A Recipe for Camouflage
Project_Khadija Baker’s project is inspired by the Hanging Gardens of Babylon, ancient gardens considered one of the Seven Wonders of the World. Traditionally, the King Nebuchadrezzar II (reigned c. 605–c. 561 BCE), built them to console his Median wife, Amytis, because she missed the mountains and greenery of her homeland. The concept of belonging here is based on this gesture: an attempt to recreate a sense of home through acts of love.
A Recipe for Camouflage unfolds over an initial week during which the artist assembles the main structure for her sculptural work, using bamboo, wood and wire. The structure is then covered with a special mix of sand, clay, and hay to complete the creation of her “Hanging Garden” spaces. Baker subsequently activates the installation through a series of public workshops, inviting participants to contribute paper seeds made alongside the artist, collectively animating and transforming the work.
Bio_Khadija Baker is a Tiohtià:ke/Montréal-based, multidisciplinary artist of Kurdish-Syrian descent (born in Amuda, Syria). Baker immigrated to Canada from Syria in 2001; she completed her MFA studies at Concordia University in 2012. She is a core member of the Centre for Oral History & Digital Storytelling (COHDS) at Concordia University. Her installations investigate social and political themes centred on the uncertainty of home as it relates to persecution, identity, displacement, and memory. As a witness to traumatic events, unsettled feelings of home are a part of her experience. Her multidisciplinary installations often combine textiles, sculpture, performance, sound and video, and involve participative storytelling and performance to create active spaces for greater understanding. In 2024, Baker finished her HUMA PhD research-creation at the Centre for Interdisciplinary Studies in Society and Culture (CISSC) at Concordia University.
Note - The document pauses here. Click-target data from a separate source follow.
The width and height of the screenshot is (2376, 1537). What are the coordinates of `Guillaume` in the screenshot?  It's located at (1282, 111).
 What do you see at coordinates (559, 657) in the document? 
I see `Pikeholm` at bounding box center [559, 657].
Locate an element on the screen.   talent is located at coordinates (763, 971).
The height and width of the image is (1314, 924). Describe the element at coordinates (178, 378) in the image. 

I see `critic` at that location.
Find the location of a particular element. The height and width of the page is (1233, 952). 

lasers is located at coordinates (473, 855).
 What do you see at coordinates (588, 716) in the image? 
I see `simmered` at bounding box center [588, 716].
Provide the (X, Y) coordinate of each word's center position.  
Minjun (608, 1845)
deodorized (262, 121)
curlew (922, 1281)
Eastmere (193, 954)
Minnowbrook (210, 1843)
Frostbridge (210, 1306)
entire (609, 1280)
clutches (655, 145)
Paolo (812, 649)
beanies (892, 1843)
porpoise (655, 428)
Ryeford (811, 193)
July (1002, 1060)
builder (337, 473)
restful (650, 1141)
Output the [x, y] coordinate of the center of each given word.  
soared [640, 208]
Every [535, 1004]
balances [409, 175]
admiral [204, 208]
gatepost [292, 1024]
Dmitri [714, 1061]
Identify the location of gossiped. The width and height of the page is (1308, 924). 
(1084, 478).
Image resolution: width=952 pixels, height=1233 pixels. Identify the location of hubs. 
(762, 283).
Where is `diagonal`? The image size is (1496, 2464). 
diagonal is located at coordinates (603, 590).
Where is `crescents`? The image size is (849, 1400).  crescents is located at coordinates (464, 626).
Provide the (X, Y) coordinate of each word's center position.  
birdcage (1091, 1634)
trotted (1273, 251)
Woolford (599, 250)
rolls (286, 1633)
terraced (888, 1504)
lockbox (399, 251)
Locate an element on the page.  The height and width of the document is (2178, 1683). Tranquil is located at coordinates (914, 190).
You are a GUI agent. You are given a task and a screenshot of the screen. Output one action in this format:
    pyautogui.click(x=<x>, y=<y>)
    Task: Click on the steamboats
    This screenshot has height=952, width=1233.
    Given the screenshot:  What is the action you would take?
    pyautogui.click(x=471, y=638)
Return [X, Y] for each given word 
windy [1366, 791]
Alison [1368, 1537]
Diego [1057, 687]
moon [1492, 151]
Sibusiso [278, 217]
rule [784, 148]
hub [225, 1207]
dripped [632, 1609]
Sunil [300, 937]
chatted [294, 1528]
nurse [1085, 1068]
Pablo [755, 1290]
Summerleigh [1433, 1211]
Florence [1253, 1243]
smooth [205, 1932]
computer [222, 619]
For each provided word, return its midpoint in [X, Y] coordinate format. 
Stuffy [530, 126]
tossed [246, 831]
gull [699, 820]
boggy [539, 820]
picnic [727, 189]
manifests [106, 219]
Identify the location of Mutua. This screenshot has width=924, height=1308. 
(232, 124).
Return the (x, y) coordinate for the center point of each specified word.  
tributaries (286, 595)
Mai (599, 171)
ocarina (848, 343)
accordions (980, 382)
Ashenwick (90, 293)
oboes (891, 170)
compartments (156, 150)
Approach_Khadija Baker views relationships as a form of power. Community empowerment is essential to access home comfort, to dwell fully and to access a feeling of certainty; this holds true for both the individual and the community. With this project Khadija Baker examines the empowerment of inclusion, which transcends the individual, the collective, the human, or the non-human. Through the motif of camouflage, this installation highlights parts of the process of inhabiting and belonging by making use of the natural world that surrounds us. Khadija Baker intends to maintain an ecological practice within the process, ensuring that these relations have the quality to be within nature; therefore, the surrounding environment will serve as her inspiration while collaborating with communities to collectively produce this sculptural installation.